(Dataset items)
====

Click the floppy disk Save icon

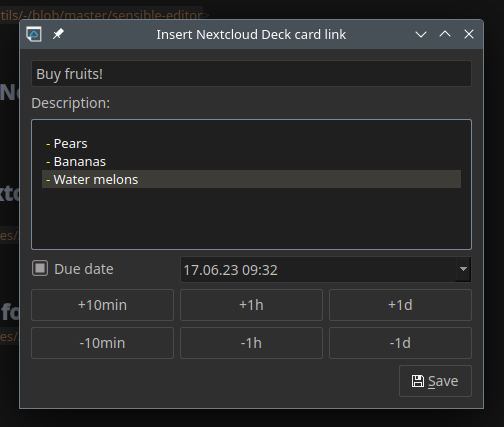click(x=418, y=381)
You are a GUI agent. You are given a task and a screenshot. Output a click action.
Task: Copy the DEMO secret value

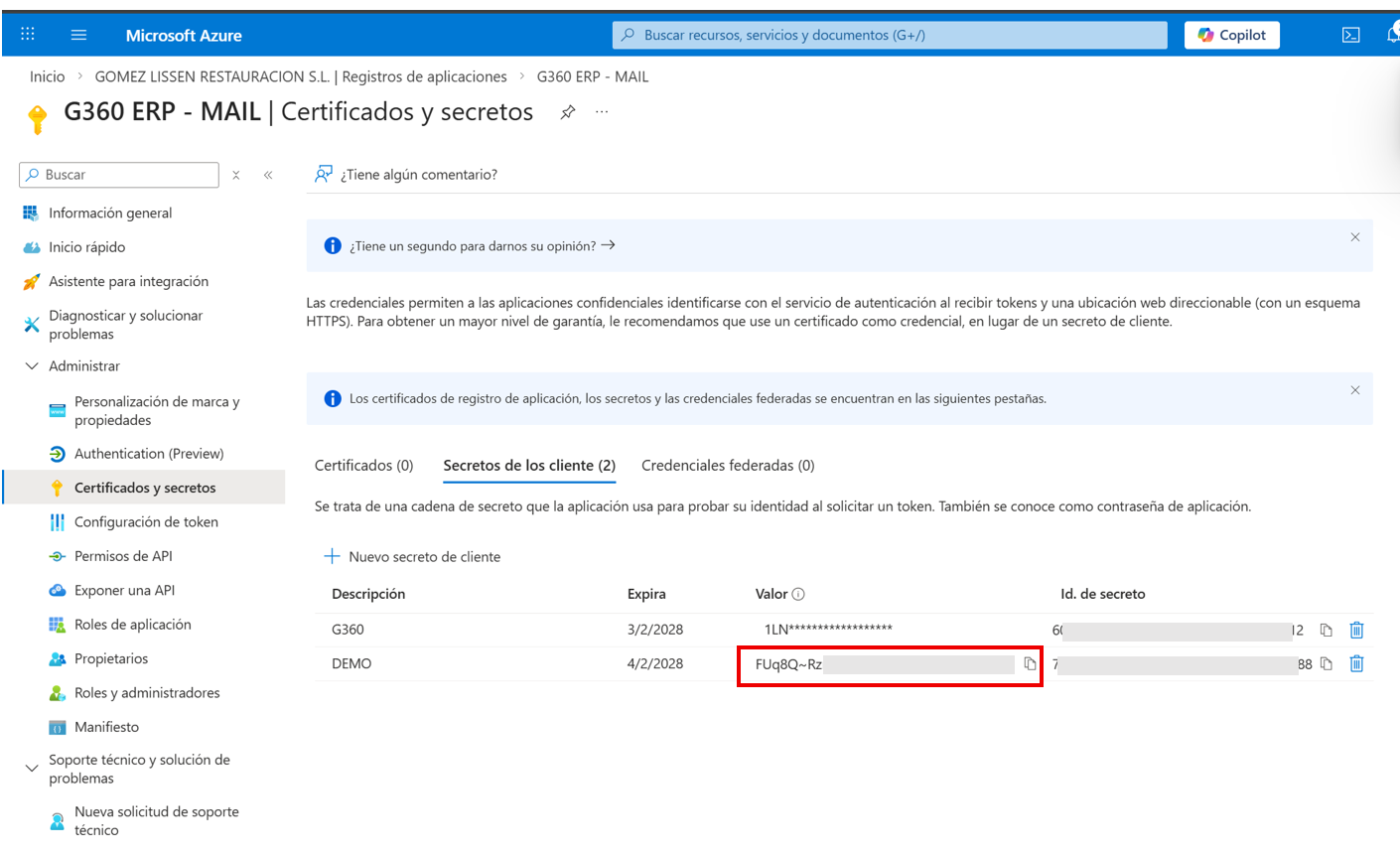pyautogui.click(x=1030, y=664)
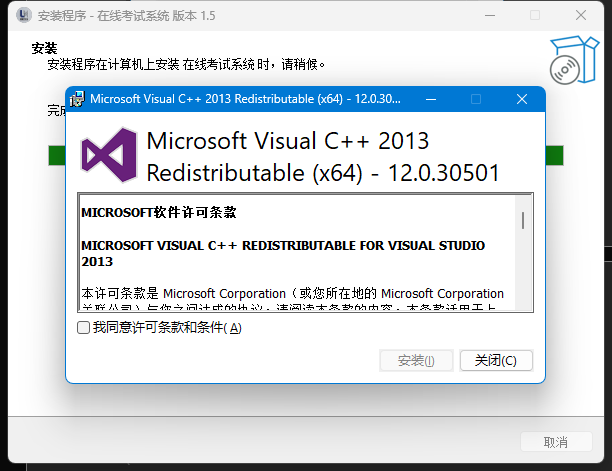This screenshot has width=612, height=471.
Task: Click the installer's disabled maximize button
Action: (x=535, y=16)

====

## What is expected
Could you retype the records above exactly, omitting the pictures?

## Solution to this task
Click the floppy disk Save icon

click(x=418, y=381)
You are a GUI agent. You are given a task and a screenshot. Output a click action.
Task: Copy the DEMO secret value

pyautogui.click(x=1030, y=664)
This screenshot has width=612, height=471.
Task: Click the installer's disabled maximize button
Action: (x=535, y=16)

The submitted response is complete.